Gecenin çökmesini bekledim ve sonra da bu demeti vererek gönlünü almak ve şeytanın aramıza girdiği bu durumu düzeltmek için eşimin yanına gittim. Onu bembeyaz namaz elbisesine bürünmüş bir şekilde yatağına uzanmış bir halde buldum. Kollarının arasında hapishanedeyken çektirdiğim ve ona gönderdiğim bir fotoğrafım vardı. Fotoğrafı büyütüp güzel bir çerçeveye koymuş. İlk anda onun uyuyakaldığını düşündüm. Kendini toparlamadan önce ona doğru yöneldim ve uyanması için ses çıkaran hareketler yapmaya başladım. Ama uyanmadı. Daha fazla ses çıkardım ama yine uyanmadı. Sonra ona ismiyle seslendim, yine cevap vermedi. Yanına yaklaşıp omzundan tutarak önce hafifçe sonra da kuvvetlice salladım. Aynı zamanda da sesleniyordum ama cevap vermiyordu. Sonra bir terslik olduğunu anladım ve paniğe kapılmış bir halde korkuyla doktor getirmek için yanından çıktım. Doktor onu kontrol ettiğinde ruhunu Rabbine teslim ettiğini anladı.

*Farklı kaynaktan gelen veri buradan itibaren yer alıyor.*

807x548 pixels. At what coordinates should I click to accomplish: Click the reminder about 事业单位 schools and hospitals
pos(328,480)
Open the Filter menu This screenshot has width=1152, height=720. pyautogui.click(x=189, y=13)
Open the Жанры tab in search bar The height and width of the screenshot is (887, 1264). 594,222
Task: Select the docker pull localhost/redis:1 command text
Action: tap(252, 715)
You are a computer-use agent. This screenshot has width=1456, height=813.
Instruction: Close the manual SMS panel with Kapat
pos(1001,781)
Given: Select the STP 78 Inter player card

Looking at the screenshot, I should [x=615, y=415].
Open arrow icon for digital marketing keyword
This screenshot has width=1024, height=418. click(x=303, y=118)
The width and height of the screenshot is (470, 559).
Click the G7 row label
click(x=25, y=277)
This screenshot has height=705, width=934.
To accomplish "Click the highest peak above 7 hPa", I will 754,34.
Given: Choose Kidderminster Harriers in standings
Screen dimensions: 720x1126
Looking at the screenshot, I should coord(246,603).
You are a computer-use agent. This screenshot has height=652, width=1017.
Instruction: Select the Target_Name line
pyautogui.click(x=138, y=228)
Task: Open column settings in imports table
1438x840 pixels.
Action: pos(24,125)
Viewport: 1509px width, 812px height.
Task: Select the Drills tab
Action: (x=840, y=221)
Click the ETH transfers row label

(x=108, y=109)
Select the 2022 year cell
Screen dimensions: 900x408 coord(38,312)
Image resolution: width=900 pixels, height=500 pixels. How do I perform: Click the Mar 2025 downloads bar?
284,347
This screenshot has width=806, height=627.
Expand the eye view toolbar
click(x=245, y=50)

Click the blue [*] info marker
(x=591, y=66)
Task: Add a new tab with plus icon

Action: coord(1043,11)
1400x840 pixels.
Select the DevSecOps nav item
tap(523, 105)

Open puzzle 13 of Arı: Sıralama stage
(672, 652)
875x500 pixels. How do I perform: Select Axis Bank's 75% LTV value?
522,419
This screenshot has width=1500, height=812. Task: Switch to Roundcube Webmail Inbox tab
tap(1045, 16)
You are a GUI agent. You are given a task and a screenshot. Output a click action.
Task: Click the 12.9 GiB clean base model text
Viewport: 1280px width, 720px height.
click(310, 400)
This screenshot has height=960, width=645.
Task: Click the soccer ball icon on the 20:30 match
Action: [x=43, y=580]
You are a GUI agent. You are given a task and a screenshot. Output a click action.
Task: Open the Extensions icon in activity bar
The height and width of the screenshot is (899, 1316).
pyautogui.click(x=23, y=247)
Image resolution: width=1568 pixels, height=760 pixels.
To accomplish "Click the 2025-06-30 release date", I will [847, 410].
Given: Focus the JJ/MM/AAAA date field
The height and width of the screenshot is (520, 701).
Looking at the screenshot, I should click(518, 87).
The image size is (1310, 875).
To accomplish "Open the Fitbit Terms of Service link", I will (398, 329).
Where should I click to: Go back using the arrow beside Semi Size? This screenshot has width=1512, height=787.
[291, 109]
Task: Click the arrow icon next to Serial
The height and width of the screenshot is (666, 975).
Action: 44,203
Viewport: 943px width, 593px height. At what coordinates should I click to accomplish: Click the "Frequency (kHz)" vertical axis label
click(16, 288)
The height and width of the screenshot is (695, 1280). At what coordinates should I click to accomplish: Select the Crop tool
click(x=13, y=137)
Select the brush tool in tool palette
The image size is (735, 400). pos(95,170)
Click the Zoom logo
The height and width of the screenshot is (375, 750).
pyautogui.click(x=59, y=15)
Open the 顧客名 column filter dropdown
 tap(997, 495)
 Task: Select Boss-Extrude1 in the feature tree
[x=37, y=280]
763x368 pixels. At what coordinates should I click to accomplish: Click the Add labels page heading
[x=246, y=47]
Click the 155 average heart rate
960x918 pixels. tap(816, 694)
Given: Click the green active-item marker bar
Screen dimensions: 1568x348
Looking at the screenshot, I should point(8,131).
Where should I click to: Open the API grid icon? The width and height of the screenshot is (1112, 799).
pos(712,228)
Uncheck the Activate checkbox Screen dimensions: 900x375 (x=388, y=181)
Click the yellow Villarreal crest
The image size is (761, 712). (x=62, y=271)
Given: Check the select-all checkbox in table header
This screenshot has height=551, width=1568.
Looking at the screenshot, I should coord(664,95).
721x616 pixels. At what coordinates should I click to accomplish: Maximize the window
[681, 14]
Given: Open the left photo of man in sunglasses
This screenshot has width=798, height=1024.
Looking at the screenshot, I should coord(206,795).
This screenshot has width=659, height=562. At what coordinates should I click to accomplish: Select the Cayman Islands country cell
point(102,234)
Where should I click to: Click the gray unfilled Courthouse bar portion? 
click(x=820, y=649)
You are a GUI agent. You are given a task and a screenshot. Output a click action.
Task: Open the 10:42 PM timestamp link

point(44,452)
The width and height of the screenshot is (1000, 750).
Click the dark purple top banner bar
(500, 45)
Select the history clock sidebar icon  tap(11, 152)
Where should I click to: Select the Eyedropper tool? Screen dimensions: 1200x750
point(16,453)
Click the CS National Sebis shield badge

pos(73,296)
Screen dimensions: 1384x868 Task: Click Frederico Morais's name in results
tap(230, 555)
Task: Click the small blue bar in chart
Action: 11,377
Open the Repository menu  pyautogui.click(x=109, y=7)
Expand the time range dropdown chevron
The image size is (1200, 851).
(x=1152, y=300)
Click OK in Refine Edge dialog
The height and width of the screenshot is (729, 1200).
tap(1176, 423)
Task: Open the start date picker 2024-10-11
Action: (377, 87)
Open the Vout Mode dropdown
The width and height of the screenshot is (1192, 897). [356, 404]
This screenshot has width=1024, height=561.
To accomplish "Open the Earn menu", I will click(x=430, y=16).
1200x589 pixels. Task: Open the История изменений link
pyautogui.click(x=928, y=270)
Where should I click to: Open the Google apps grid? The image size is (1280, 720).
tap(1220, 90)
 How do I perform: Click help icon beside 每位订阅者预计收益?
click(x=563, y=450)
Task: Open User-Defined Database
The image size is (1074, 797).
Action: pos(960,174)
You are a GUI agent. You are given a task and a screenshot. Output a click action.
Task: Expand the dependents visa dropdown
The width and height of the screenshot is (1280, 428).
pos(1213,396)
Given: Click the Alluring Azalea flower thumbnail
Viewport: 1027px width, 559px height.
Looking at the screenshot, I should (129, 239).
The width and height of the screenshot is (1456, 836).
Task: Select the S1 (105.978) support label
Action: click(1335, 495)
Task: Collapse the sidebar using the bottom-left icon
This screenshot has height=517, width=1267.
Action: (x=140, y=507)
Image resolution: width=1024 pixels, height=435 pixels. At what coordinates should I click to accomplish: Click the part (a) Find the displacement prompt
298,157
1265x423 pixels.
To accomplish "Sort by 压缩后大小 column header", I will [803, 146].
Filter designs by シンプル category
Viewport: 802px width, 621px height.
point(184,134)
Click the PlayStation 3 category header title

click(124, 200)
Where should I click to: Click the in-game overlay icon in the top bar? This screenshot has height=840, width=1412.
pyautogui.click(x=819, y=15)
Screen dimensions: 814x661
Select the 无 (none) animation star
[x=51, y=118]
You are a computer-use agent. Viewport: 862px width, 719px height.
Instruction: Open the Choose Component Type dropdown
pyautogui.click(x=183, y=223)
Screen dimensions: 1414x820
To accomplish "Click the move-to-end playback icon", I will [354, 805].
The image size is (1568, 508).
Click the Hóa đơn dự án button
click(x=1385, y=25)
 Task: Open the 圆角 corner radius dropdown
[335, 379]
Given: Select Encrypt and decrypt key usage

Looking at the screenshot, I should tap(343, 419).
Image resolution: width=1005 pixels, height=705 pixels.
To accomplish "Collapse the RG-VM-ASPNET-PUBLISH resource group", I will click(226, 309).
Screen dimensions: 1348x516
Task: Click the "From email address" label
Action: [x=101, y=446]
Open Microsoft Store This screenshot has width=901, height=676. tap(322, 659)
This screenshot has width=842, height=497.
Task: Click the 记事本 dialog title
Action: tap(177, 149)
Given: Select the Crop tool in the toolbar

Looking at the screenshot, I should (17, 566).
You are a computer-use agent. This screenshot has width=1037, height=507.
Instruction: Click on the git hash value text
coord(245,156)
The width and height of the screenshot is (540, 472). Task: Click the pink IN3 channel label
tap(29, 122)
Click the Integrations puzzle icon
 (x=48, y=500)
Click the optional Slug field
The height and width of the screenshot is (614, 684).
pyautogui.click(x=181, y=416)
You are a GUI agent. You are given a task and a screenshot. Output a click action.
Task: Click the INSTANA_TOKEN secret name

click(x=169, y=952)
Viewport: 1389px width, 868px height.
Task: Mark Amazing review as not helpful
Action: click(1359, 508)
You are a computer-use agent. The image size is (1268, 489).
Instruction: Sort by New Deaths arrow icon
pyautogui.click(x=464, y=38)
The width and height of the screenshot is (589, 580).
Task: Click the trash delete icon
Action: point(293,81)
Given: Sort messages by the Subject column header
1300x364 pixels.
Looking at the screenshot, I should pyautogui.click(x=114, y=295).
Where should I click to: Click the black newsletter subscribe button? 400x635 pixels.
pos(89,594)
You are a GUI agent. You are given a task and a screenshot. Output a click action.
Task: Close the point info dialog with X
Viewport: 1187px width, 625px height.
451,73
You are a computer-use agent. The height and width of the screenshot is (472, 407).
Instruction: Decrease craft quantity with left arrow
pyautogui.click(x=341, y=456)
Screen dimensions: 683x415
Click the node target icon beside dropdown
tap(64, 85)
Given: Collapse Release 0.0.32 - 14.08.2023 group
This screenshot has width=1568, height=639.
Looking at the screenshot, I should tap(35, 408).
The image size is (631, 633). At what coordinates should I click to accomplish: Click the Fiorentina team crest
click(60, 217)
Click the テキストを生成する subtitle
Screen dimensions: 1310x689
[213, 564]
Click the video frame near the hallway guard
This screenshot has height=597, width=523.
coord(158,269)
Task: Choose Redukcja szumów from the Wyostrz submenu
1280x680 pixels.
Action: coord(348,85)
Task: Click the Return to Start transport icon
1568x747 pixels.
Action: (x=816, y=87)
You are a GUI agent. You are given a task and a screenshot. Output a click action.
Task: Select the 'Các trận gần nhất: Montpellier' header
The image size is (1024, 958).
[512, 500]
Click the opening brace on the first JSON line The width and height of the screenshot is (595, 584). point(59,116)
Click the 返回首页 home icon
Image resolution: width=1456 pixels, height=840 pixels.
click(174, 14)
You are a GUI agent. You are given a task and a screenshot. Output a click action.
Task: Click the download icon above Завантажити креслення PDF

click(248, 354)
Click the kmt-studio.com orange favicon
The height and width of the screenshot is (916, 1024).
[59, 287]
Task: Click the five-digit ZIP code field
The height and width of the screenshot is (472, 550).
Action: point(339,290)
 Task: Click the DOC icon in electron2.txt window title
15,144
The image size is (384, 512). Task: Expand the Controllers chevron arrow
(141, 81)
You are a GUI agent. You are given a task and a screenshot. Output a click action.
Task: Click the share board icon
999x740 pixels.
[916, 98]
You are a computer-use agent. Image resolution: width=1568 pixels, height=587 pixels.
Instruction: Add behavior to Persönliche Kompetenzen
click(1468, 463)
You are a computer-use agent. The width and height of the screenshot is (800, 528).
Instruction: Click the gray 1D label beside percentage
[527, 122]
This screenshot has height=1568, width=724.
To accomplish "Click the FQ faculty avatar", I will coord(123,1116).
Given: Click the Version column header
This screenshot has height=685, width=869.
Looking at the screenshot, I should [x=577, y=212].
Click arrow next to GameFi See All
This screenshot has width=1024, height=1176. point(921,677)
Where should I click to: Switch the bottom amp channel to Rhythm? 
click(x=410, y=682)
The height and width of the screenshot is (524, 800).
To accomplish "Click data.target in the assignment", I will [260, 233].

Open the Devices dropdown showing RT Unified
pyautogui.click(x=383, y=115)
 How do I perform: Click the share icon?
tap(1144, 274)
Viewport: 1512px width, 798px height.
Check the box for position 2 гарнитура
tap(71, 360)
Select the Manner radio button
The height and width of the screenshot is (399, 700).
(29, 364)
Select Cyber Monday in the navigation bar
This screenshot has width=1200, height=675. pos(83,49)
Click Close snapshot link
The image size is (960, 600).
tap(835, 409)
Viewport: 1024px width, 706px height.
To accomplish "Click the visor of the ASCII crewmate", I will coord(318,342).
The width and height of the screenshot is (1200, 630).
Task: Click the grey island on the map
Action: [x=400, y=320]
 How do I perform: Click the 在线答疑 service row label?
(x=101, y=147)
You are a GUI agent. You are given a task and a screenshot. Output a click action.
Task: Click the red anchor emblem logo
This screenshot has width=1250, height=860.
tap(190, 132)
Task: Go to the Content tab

Kendisine rakip olacak bir ortağın haberini alınca o saflığının ve temizliğinin kirleneceğini hissetmiş ve ihlasını korumak için bağlarından kurtularak Rabbi’ne dönmüştü.
Onun ölümüyle bendeki son hayat belirtisi de kayboldu. Dünyam karardı. Bütün lezzet ve güzellikler kayboldu gitti. – Ben onu vefasızlığımla öldürdüm, o da beni vefakârlığıyla öldürdü.
O Rabbinin yanına gitti ve rahat etti. Beni ise ölüp ona kavuşuncaya kadar ölüm sekeratında bıraktı. Dedim ki:
Ey benim en güzel kedere sahip Dostum! Üzülmek olup bitmiş bir durumu geri döndürmez. Kendine acı. Ömrün boyunca dolaşsan da yeryüzünde tam manasıyla vefakâr birini bulamayacaksın.
Kimse heva ve hevesini tam anlamıyla zapt edemez. Az veya çok herkesin hevası vardır. Nefsini hesaba çeken ve heveslerine karşı mücadele eden kişi de hala hayır üzeredir. Senin de durumun böyledir. Ancak her nefsin bir eceli vardır. Allah Böyle Takdir Etti ve O Dilediğini Yapar.
Ve kardeşim senin önünde de iki seçenek var. Ya kendini kınamayı bırakır ve önceki haline geri dönersin ya da ömrün boyunca bu halde kalırsın. Allah senin canını alana kadar keder şerbetini yudumlamaya devam edersin veya vefa hastalığından vefat edersin…
Filistinli esir Mahmud İsa’nın “Vefa ve İhanet” isimli hikâyeler mecmuası kitabından “Vefa Nerede?” isimli hikayesinden tercüme edilmiştir.